20-Year-Old's Life Sentence Upheld By Mich. Panel

(June 18, 2026, 4:44 PM EDT) -- A Michigan appeals court panel upheld a parolable life sentence for a woman who was 20 years old when she took part in a 2007 drive-by shooting that left two people dead, finding that recent Michigan Supreme Court rulings limiting life sentences for young offenders do not apply to her case.

In a published opinion Wednesday, Judge Brock A. Swartzle and Judge Mark T. Boonstra said Sarah Elizabeth Sykes failed to show that her two concurrent life sentences for second-degree murder violate Michigan's constitutional ban on cruel and unusual punishment.

A separate concurring opinion from Judge Thomas C. Cameron addressed Sykes' claim of cruel and unusual punishment and her concern that the parole board has a "life means life" philosophy that makes her chances for parole "extremely remote."

"I believe this outdated assumption fails to account for changing attitudes and membership of the present-day parole board and overlooks the reality that parole grants for parolable lifers have increased significantly in recent years," Judge Cameron said.

Cameron went on to say that if the parole board ever did have a "life means life" policy, "evidence shows that it abandoned such a policy many years ago."

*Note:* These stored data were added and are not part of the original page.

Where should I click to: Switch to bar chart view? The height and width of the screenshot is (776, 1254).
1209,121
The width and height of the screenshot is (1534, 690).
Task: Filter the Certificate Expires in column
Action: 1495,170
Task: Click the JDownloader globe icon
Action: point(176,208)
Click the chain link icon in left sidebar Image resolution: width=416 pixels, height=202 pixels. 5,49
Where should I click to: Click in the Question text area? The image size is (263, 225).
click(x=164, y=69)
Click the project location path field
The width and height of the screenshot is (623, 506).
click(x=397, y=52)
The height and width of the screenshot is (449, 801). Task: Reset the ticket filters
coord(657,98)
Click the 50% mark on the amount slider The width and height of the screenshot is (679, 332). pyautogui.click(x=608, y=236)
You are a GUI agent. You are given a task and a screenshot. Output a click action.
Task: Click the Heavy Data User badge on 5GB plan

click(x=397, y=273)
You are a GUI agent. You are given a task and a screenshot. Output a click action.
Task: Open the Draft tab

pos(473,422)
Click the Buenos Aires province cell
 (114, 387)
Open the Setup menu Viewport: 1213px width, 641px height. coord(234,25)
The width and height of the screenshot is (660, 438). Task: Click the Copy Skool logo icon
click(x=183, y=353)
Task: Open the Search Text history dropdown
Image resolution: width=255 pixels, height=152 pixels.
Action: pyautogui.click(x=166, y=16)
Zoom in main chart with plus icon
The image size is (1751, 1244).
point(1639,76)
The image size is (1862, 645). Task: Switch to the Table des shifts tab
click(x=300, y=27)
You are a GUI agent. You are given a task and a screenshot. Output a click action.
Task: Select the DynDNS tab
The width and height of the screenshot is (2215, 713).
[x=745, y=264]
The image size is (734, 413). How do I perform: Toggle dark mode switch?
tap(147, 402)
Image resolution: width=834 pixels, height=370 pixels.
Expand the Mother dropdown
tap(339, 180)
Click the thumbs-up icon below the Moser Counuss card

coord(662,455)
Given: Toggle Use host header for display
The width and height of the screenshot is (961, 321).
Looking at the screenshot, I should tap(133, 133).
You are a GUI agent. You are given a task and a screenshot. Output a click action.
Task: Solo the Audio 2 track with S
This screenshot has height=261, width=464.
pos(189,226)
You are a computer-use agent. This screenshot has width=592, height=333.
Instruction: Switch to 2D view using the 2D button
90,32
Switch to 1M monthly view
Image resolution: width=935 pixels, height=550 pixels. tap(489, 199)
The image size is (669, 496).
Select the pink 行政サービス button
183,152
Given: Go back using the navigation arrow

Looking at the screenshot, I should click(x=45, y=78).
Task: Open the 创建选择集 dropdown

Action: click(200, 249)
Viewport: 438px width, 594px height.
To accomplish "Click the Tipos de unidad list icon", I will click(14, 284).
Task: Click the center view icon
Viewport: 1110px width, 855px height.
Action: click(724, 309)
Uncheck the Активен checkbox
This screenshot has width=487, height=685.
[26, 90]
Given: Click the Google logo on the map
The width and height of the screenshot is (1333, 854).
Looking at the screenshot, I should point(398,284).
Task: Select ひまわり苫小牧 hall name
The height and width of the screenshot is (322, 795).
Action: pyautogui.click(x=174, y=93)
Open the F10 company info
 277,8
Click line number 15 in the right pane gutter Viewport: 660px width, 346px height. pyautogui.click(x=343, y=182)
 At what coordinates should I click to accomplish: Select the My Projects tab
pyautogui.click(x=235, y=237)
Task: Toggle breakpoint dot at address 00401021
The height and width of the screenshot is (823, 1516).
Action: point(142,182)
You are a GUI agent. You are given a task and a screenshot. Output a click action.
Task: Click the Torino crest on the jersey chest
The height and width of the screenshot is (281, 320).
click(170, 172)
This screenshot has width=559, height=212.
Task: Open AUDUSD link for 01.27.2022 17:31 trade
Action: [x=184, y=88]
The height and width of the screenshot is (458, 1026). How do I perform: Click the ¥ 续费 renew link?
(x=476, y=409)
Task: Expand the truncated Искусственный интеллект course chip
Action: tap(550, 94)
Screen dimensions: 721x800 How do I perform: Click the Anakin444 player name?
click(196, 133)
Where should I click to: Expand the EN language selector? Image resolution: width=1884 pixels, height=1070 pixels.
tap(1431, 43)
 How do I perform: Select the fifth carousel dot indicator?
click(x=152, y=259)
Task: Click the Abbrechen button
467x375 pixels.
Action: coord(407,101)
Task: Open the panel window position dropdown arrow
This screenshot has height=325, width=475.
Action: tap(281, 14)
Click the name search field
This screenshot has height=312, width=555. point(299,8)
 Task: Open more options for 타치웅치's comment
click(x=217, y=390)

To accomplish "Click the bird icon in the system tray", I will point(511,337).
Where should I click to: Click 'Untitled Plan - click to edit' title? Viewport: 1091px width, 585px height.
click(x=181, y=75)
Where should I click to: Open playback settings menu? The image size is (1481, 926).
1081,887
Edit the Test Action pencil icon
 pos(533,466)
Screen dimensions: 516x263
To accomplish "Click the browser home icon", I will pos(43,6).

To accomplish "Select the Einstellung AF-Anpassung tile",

According to Cameron's opinion, Sykes will be eligible for parole in two years.

Sykes said in her appeal that because she was 20 at the time of the shooting, she should be treated as a juvenile because neurologically a 20-year-old and a teen are identical. The panel said Sykes never cited evidence to support that claim, nor did she reveal any mental or physical condition she suffered from that could be justification for a reduced sentence.

"From a factual standpoint, the defendant grounds her entire appellate claim on the bare fact that she was 20 years old when she participated in second-degree murder," the panel said, noting that although it was aware of Sykes' age at the time of the double homicide, it does not have other relevant facts or evidence such as testimony from scientific or neurological experts to support a reduced sentence.

Representatives for the parties could not immediately be reached for comment Thursday.

Michigan is represented by Gabrielle Ragland of the Washtenaw prosecutor's office.

Sarah Elizabeth Sykes is represented by Susan K. Walsh of The Law Offices of Susan Kaestner Walsh.

The case is People of the State of Michigan v. Sarah Elizabeth Sykes, case number 367133 in the State of Michigan Court of Appeals.